Daisy was left, yet again, alone.

She slammed her door shut and then plopped herself on her bed. She then curled up and cried. For years she hated everything about her father, and now she almost hated him more for letting her think that way.

She then scrolled through all of the messages he had sent. She had eventually gotten too lazy to go back and delete some of them, so she luckily had a couple messages saved.

“Hi. Yeah. Er – reached your voicemail – again. That’s alright. You’re probably just busy with schoolwork and clarinet lessons – are you still playing the clarinet? Haven’t gotten any invitations to concerts in a long time… um, but it’s alright. Call me when you get the chance, yeah? I love you.”

“Hi Daisy. It’s dad – well you probably already know that. It would be great to hear from you sometime. I really do miss you. Er, anyway, I hope you and your mum are doing fine. Please call back. It would be – er – it’d be good to know I’m not calling the wrong phone number. Uh, anyway. Talk to you soon, hopefully.”

“Hey, it’s me. Just checkin’ in with your voice mail – as usual. If you – er – if you get a chance, give me a call. It’s been a long time. I mean I know you’re busy with school and home… and all the things you do, but … I – er – I do think about you … every day. Sorry. Sorry. Not getting’ soppy. Sorry. Had my warnin’ on that. Um … we could do a video call, couldn’t we? I’d like that, you know. You could be my first video call – before you forget – er – forget what I look like . . . right. Well, that’s me. This is dad signin’ off. I love you, darlin’. Please give me a ring.”

Daisy cried even more after listening to the messages. All those time he had called she expected some long and soppy apology for what had happened. She had expected some sort of confession and after that a plea for her to visit. But all he ever wanted was to hear her voice. That’s all.

She thought of all the obvious things she should have seen. How he hadn’t said anything about having a girlfriend when her mum had gotten her own boyfriend only weeks later. How he refused to talk about the subject and never admitted he did it, other than when he had told the papers.

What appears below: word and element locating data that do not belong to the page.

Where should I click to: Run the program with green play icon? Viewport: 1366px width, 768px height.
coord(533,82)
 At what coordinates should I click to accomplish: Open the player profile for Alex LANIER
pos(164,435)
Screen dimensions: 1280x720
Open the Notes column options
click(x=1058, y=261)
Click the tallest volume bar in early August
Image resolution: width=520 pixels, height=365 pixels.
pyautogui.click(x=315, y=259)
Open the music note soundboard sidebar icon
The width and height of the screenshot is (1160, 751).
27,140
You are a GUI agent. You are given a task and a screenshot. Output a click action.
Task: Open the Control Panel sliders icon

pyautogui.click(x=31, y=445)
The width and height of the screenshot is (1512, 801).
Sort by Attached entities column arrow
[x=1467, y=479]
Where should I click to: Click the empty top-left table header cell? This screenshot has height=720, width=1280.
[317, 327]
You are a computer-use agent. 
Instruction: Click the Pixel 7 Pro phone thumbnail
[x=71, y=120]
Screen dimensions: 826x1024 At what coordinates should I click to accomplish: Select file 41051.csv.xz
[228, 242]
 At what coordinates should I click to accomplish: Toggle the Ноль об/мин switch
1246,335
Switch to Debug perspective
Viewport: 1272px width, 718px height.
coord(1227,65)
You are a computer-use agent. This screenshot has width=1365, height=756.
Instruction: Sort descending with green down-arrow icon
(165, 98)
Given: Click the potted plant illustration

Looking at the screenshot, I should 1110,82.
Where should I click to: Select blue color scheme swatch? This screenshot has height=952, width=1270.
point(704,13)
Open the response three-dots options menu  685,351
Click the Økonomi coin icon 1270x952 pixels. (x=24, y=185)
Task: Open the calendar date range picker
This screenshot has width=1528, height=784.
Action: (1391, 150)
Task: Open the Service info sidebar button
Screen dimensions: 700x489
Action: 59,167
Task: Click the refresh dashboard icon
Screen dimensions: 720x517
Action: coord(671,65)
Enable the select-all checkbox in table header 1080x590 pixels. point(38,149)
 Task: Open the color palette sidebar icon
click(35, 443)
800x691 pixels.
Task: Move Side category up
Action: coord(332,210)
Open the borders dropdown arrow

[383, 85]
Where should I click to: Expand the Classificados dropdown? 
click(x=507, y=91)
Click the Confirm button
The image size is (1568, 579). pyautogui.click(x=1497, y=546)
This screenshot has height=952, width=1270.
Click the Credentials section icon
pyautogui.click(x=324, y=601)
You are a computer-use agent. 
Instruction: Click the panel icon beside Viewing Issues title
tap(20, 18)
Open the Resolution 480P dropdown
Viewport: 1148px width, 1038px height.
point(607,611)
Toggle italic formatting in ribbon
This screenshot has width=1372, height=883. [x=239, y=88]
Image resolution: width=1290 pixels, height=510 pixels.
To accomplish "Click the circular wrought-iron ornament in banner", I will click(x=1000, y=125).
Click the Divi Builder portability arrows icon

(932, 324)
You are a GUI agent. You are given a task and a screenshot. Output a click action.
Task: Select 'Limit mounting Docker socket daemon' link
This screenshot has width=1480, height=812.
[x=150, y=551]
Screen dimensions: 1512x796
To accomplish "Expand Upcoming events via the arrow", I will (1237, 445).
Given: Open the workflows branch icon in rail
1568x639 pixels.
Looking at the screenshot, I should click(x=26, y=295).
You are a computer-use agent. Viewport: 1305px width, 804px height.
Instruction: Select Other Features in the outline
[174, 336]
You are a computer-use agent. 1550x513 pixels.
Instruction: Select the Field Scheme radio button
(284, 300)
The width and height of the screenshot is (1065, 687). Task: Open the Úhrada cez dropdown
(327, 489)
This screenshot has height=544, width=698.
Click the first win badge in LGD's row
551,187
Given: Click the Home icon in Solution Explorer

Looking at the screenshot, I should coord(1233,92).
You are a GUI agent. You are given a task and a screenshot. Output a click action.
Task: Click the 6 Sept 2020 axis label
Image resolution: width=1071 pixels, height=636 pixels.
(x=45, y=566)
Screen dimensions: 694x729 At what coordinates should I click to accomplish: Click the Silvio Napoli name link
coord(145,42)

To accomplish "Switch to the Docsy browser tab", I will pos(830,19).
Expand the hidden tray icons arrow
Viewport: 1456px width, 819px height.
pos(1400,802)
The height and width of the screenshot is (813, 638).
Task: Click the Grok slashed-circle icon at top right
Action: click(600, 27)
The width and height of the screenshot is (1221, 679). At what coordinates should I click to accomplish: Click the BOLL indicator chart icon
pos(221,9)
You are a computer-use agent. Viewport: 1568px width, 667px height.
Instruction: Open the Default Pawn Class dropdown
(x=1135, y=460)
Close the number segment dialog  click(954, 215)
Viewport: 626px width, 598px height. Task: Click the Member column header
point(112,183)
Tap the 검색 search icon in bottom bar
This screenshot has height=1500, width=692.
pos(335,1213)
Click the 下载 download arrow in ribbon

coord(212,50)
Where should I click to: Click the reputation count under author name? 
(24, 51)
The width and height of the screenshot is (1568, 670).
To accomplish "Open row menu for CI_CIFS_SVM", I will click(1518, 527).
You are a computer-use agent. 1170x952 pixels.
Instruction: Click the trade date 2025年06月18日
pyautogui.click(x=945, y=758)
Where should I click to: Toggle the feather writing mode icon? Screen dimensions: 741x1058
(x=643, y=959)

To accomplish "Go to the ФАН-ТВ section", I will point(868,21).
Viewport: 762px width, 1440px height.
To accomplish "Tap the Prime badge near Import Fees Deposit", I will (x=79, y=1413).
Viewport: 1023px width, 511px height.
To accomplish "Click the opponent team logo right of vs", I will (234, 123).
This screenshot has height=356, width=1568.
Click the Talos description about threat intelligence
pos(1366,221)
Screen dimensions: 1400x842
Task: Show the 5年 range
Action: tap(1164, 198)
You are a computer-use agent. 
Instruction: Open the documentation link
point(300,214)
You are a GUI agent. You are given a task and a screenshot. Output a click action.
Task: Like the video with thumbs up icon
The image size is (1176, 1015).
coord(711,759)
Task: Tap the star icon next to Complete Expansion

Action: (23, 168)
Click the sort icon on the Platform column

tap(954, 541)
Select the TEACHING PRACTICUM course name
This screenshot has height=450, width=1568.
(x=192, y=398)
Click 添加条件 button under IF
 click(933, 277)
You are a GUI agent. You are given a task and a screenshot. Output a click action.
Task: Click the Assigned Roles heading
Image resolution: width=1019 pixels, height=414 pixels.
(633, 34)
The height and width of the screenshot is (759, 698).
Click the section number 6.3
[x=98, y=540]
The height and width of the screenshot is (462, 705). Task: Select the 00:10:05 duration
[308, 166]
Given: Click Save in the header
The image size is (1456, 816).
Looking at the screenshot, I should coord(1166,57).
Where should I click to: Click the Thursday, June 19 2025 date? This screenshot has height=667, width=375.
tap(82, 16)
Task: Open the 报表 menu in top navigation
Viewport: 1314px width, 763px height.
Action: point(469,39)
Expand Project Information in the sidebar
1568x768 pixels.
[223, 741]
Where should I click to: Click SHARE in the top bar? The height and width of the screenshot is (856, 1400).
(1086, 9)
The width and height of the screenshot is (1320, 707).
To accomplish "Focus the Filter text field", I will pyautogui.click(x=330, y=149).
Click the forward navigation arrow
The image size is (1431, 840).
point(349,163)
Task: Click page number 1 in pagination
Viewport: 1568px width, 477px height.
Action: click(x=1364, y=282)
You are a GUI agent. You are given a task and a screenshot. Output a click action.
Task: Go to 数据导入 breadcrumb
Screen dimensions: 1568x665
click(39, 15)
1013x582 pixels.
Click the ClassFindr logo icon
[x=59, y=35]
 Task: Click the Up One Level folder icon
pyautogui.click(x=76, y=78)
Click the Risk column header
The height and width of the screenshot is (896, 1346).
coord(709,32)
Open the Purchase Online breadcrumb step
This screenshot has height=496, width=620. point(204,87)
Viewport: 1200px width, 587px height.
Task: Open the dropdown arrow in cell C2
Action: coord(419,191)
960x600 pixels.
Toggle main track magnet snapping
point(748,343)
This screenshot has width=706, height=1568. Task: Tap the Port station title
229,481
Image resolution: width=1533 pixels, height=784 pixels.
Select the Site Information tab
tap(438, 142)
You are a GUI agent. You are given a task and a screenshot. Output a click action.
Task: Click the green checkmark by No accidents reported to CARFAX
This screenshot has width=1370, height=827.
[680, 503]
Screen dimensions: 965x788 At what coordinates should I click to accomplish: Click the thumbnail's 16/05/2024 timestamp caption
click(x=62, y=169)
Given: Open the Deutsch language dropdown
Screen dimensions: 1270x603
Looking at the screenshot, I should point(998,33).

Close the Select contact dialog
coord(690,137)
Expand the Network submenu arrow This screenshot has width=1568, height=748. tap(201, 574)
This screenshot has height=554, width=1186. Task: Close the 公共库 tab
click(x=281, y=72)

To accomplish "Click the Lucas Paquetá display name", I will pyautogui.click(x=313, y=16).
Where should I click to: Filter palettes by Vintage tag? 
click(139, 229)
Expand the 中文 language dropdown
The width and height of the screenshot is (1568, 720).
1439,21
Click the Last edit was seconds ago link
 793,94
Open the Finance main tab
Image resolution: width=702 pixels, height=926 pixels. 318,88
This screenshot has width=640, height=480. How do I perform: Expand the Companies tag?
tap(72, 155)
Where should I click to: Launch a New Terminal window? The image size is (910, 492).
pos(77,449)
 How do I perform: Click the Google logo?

She should have seen it. But she didn’t.

Daisy sighed and closed her eyes. She was tired and wished that none of this would ever happen, and, maybe in her dreams, it might come true.







Notes:

Hey! You made it to the end! Hopefully it wasn't too horrible. If this goes alright, I might make another fic and make this a part of a series all in the perspective of Daisy.
And also, I needed to write something a little less serious than the two fics I'm currently managing right now so that's why I posted this instead of my other fic.